- [DATA FOR THIS EXERCISE]
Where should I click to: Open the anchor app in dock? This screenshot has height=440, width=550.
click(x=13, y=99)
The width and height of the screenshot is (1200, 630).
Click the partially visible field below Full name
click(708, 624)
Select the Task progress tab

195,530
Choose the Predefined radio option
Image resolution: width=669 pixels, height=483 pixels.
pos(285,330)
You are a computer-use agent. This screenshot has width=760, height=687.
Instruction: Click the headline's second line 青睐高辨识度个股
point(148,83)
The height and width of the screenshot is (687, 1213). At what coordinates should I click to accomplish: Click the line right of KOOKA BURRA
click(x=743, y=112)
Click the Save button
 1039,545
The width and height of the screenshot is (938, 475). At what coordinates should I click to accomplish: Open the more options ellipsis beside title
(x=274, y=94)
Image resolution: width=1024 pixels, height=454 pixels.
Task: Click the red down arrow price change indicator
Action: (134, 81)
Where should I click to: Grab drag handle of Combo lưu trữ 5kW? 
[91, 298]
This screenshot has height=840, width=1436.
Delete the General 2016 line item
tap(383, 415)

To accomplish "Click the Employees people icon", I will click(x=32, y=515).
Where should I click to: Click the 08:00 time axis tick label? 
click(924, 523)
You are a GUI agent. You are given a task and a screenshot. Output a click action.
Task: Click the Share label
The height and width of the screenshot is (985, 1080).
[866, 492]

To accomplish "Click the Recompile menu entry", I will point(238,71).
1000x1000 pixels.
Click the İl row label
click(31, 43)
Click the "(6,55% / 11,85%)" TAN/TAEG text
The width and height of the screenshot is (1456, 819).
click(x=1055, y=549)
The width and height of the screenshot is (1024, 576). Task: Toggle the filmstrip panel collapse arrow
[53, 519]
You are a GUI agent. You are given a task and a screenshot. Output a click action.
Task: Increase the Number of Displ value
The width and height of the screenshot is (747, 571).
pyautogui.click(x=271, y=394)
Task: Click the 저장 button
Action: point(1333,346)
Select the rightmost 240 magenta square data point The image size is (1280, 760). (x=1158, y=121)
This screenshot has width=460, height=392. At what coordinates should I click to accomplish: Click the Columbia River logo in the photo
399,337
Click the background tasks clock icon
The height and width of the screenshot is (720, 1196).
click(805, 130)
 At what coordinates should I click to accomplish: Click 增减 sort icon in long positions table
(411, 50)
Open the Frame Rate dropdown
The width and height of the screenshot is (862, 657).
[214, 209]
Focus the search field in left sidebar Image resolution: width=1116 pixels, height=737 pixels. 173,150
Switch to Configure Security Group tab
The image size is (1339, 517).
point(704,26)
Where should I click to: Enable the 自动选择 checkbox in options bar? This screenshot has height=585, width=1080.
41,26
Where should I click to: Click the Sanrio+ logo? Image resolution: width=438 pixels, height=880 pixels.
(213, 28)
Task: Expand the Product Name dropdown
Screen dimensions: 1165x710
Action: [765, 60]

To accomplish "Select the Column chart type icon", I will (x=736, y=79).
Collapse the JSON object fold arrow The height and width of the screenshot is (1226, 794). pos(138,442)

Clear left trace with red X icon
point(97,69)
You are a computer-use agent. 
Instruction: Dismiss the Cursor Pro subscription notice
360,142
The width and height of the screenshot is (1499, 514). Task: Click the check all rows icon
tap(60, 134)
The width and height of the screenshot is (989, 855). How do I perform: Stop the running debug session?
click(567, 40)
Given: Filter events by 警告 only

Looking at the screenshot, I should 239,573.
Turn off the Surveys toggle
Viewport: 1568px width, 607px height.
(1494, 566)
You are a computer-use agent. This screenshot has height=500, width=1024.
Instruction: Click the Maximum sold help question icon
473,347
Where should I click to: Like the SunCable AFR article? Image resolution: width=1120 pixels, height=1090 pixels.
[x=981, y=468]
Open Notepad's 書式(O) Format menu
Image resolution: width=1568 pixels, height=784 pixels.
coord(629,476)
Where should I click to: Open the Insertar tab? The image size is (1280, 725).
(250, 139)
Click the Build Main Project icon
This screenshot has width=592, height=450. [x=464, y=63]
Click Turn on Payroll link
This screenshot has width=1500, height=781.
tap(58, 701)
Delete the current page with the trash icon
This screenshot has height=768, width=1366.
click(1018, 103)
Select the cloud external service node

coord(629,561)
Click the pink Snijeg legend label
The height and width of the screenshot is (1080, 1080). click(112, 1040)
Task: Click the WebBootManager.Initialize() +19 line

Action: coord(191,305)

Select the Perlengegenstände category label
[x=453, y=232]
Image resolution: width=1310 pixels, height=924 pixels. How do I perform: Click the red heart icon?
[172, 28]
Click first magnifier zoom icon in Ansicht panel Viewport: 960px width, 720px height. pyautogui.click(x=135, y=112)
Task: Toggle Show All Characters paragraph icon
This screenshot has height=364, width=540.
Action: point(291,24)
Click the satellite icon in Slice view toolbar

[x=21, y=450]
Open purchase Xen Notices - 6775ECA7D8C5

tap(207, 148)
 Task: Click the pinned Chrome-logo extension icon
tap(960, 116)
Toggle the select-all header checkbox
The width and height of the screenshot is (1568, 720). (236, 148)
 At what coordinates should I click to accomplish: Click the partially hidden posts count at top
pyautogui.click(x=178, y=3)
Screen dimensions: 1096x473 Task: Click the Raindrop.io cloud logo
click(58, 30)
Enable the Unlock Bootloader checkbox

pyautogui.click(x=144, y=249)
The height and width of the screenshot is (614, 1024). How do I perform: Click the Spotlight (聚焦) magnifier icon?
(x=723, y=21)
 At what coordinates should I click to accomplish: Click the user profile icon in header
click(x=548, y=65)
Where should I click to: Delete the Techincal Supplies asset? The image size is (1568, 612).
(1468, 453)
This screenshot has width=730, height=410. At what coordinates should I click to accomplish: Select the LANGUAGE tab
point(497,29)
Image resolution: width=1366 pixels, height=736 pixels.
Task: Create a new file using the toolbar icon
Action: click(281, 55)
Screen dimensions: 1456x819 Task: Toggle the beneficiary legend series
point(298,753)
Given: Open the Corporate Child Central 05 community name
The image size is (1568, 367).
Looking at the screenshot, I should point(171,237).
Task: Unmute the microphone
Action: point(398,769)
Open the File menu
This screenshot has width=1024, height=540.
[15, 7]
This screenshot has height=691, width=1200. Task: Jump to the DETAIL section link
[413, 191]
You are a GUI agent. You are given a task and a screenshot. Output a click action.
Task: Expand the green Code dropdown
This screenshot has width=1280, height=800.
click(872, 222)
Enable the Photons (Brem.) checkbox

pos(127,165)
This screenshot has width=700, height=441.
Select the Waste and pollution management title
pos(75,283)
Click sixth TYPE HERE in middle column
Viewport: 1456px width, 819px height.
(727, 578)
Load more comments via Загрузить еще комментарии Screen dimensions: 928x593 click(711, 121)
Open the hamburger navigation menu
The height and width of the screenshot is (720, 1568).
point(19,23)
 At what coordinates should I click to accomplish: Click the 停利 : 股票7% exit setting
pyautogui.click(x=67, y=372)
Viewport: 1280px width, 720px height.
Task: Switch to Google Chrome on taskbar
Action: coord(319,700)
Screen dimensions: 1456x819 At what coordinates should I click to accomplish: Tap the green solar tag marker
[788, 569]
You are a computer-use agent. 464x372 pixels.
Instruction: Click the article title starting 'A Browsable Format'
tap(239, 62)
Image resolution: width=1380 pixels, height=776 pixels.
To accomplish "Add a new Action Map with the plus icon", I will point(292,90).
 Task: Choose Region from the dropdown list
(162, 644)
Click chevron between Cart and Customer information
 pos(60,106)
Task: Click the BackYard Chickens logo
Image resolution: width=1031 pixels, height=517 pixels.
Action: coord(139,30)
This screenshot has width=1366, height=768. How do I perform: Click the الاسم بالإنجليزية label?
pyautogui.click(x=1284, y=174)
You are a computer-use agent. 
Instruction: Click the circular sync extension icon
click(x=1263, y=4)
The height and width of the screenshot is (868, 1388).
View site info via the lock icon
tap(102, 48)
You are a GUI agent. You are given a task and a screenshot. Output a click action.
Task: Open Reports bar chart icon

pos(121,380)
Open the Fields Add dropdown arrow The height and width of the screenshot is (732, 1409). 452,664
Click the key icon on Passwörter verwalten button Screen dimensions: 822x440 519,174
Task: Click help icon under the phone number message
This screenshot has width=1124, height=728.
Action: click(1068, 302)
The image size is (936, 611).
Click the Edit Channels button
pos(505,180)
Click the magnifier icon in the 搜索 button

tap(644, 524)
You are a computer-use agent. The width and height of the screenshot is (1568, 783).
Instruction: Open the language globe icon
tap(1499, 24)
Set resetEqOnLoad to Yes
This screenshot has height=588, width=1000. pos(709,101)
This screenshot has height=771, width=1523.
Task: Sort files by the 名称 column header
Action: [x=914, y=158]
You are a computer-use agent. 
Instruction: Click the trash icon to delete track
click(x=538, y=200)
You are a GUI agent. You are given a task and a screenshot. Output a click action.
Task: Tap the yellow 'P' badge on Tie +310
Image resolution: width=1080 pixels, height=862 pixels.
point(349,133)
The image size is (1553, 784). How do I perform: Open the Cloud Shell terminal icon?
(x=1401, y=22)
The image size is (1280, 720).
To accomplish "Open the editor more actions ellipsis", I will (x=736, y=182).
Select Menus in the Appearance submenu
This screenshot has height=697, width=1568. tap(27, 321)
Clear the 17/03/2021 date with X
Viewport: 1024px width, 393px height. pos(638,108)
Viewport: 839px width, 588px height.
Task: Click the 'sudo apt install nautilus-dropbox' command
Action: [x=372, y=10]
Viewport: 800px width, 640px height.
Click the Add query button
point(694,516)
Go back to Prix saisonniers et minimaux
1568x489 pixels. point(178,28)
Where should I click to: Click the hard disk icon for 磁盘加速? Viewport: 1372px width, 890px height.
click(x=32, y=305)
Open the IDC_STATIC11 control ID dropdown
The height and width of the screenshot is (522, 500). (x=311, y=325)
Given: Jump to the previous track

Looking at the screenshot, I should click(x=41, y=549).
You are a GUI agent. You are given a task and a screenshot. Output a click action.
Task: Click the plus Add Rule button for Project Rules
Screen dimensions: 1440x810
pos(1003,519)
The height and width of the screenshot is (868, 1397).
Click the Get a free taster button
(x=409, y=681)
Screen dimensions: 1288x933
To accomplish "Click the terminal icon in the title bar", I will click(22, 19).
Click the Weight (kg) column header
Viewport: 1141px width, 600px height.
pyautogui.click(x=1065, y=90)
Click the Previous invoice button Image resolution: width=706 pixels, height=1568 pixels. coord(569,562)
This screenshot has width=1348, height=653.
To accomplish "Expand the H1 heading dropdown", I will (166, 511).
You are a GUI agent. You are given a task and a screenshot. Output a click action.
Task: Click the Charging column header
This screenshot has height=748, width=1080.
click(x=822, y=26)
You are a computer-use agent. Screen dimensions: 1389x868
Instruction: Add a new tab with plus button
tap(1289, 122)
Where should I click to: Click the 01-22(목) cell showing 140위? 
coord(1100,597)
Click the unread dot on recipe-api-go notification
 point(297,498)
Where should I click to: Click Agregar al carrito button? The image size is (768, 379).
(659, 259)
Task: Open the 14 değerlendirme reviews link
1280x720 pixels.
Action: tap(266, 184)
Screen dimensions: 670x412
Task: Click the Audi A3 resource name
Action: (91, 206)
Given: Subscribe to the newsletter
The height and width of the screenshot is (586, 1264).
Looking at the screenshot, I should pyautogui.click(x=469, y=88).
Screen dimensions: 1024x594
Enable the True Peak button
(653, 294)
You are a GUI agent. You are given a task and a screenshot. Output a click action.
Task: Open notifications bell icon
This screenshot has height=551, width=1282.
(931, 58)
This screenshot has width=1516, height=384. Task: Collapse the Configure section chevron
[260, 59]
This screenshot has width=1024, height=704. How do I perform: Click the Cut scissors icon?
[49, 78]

- [WHAT YOU NEED TO DO] Each line in the listing above either holds the string "Expand" or does not; state how many do, giving the number only.

- [ANSWER TO THIS PROBLEM] 3